After sticking our heads into a room where hops are stored and taking big hoppy lungfuls of air, we headed downstairs to where the beers are casked, bottled (or now, canned), and shipped out. We weren’t allowed to take any photos of this part of the brewing process but I stood two inches from someone quality control testing cans of beer coming off the line. They truly do take you through the thick of things. All in all the tour took a little under an hour. We climbed the stairs back to the tap room and tasted five more samples over the course of the next forty-five minutes to an hour. Steven did not rush us. The scientists came out of their lab and joined us for a couple of pints. We joked around about Toronto sports, chatted about what Anchor brews we could find back home, and what else we had planned for our stay.

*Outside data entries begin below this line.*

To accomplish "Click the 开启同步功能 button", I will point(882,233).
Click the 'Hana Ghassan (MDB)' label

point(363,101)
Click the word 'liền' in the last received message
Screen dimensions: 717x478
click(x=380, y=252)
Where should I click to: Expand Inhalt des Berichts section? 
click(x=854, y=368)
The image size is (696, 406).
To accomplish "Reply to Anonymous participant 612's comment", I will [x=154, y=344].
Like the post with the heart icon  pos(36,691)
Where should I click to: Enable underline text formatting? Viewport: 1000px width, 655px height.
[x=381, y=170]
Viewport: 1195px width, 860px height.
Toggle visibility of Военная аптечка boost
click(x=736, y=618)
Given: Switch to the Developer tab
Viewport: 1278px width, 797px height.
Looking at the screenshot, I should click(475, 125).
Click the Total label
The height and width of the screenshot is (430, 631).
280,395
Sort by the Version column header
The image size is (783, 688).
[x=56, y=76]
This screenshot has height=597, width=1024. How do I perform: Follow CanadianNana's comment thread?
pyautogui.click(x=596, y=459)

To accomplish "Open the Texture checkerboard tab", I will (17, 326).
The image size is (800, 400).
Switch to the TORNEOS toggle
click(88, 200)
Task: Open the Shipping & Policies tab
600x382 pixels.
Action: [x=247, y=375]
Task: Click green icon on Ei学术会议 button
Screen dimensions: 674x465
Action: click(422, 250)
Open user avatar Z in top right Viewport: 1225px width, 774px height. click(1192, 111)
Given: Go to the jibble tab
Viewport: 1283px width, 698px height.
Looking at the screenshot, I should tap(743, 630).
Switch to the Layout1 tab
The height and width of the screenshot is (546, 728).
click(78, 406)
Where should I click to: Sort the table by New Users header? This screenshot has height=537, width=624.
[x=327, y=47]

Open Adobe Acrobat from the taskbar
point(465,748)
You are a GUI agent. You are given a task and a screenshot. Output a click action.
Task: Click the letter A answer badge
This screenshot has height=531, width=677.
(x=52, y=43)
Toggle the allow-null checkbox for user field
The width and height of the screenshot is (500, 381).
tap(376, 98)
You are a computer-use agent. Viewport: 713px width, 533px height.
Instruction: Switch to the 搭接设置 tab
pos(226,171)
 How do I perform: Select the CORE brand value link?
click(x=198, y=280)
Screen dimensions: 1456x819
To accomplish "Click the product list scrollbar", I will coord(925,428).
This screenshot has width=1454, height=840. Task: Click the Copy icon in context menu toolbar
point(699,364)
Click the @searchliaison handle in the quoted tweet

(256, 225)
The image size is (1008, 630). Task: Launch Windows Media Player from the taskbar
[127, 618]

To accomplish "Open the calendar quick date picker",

If you enjoy beer, this tour is for you. It costs $15 per person and is worth it for the amount of information they share (which I don’t want to spoil here) and the generous samples they pour. Anchor tours book up well in advance so reserve as soon as you know you’re heading to San Francisco. As I noted above, we walked to the brewery. There isn’t any parking onsite, but there is street parking. I’d recommend getting there either by public transportation or under your own steampower. To learn more about Anchor Brewing Company, to schedule a tour, or to follow them on social media, check them out on their website.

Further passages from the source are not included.